Cari Berita

Breaking News

PENGUNJUNG-PENGUNJUNG KAFE (32)

Sabtu, 01 Februari 2020


KINI aku baru tahu. Dinda sering bertemu dan jalan dengan Sur. Bahkan keduanya permah keluar kota. Rena? Mungkin dalam pelukan para lelaki. Itu sebabnya, ia pergi-pulang Bali. Rumahnya dibiarkannya tanpa penghuni. Beberapa kali Rena memintaku tinggal di rumahnya, namun selalu kutolak.

Mungkin karena itu pula, Rena sungut. Tak lagi mengirim kabar melalui WA. Apatah lagi meneleponku. Beberapa lembar pakaianku masih di rumahmya. Tak kuambil, tak pula dibawa Rena padaku. Juga kaos t-shirt Bali, California, dan Amsterdam yang dibelikan Rena kubiarkan di kamarnya. 

Aku tak butuh pakaian yang semu itu, gumamku. Pakaian milikku lebih berharga menutupi tubuhku.

Tiba-tiba kuingat Santi. Perempuan yang kunjumpai di Jalan Gajahmada dan kerap mangkal di jalan itu  Sriwijaya itu. Di mana ia? Sedang apakah dia? Lagi-lagi aku membatin.

Kubuka telepon genggamku. Kuselisik nama dan nonor Santi. Yap! Kutekan fitur telepon. Tersambung. Tetapi tak direspon. Kuulang. Juga tak direspon. Mungkinkah Santi sedang melayani pelanggannya?

Aku kirim pesan pendek ke WA-nya:

"Malam Santi, 
Semoga kamu sehat dan selalu riang. Kamu di mana, sama siapa, dan lagi apa? Aku di Diggers sekarang. Kalau kau tak sibuk, kutunggu di sini. Kita ngobrol dan makan malam. Sampai jam 23.00 aku masih di sini. Thank a lot."

Meluncurlah pesan pendekku masuk ke HP Santi. Sejam kemudian belum direspon. Pesan pendekku itu belum pula dibacanya. Iseng kupencet nomor WA-nya. Terdengar dering. Kunanti, Santi tak mengontak kembali.

"Ah, mungkin ia sedang menemani lelaki. Barangkali juga lagi kesal karena tak ada pelanggang mengajaknya...." batinku.

Santi adalah perempuan beranak satu.

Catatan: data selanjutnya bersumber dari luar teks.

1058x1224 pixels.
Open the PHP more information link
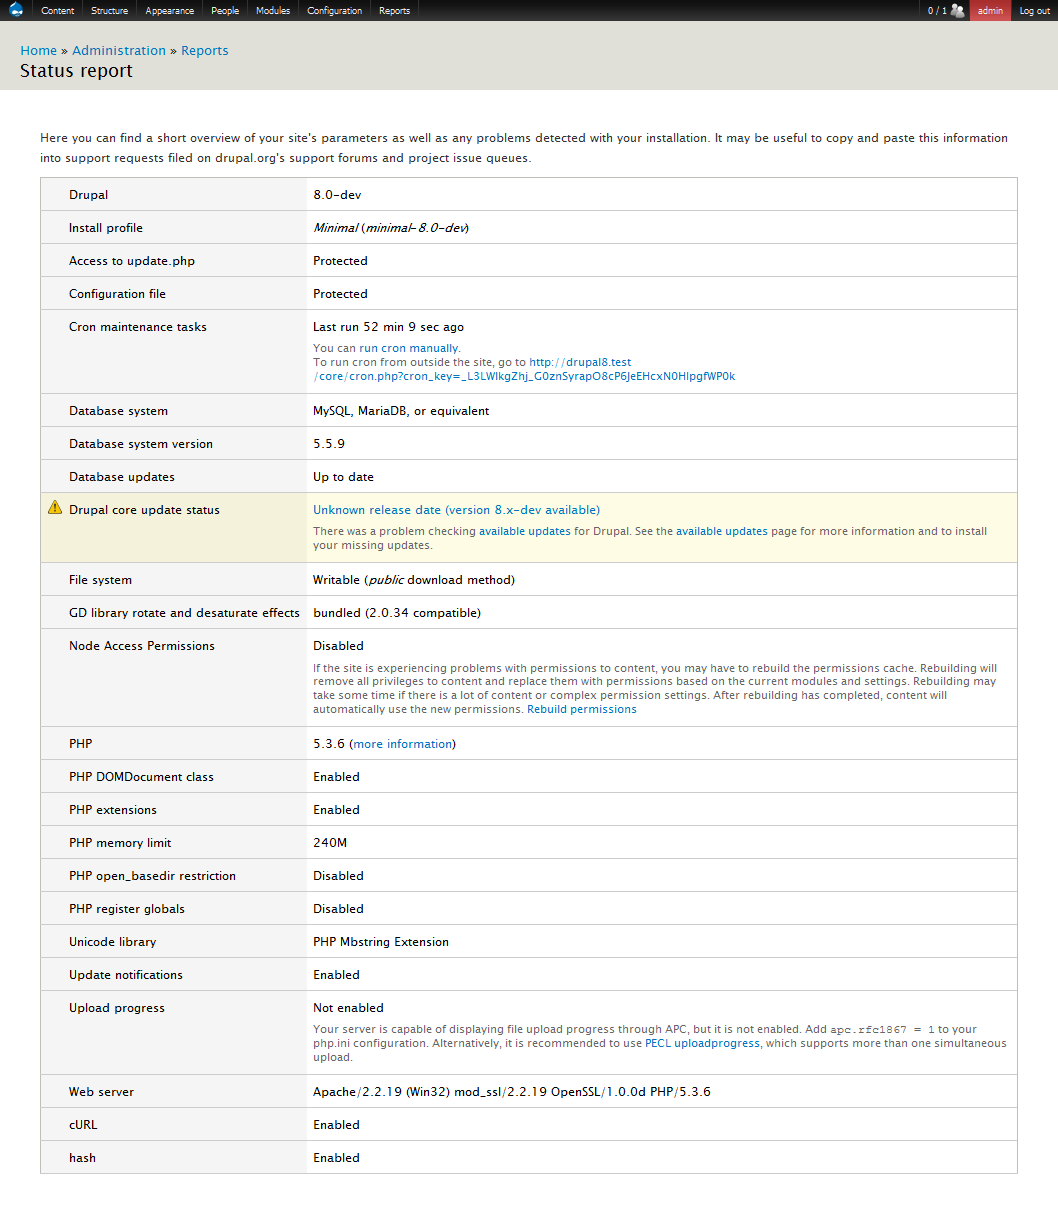[x=402, y=743]
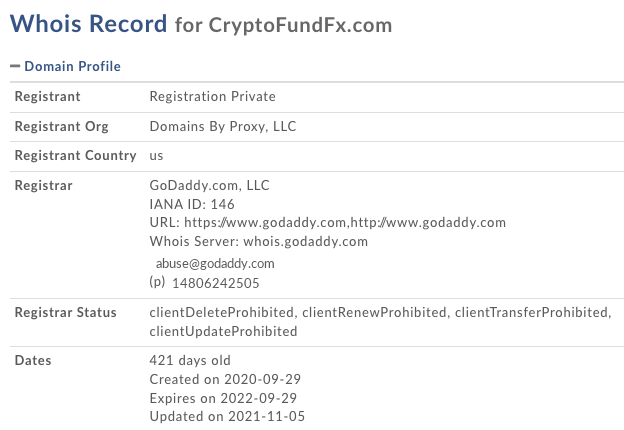624x430 pixels.
Task: Select the Domains By Proxy, LLC value
Action: click(222, 127)

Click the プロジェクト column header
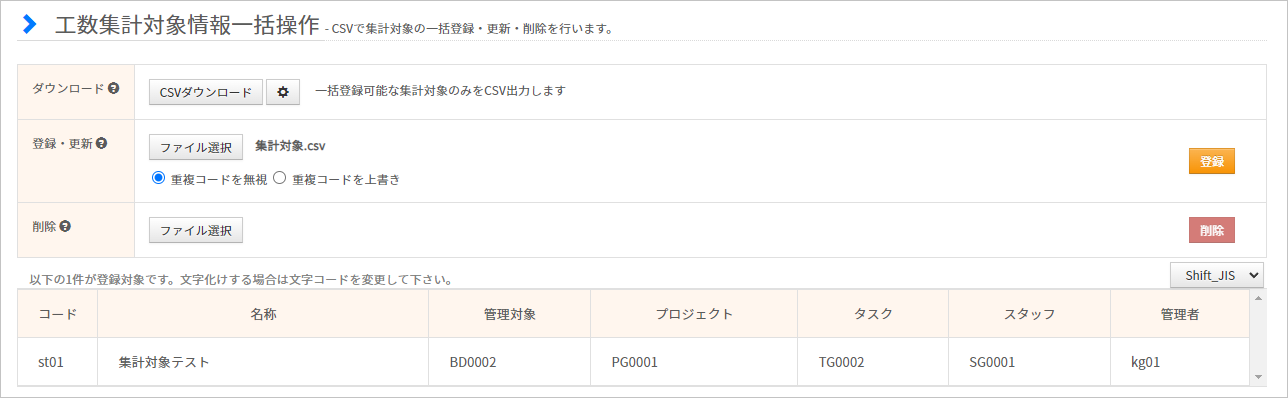click(694, 314)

Ia berpisah. Memilih jadi perempuan malam yang mangkal di Jalan Gajahmada-Sriwijaya Kota B. Tak jauh dari tempatnya menunggu langganannya, ada hotel kecil dan berbagi ruang dengan karaoke. Sur, suatu ketika pernah mengajakku berkaraoke di sana. Banyak pelajar dsn mahasiswa. Ada pula pasangan dewasa. Mungkin menyamar pasangan suami istri. 

Saat itu aku dikenalkan seorang perempuan, temannya Santi. Setelah karaoke aku pulang, sementara Sur melanjutkan perjalanan dengan perempuan yang baru dikenalnya. 

Kini aku ingin bersama Santi. Bersantap malam. Lalu mengobrol hingga buncah sekalipun!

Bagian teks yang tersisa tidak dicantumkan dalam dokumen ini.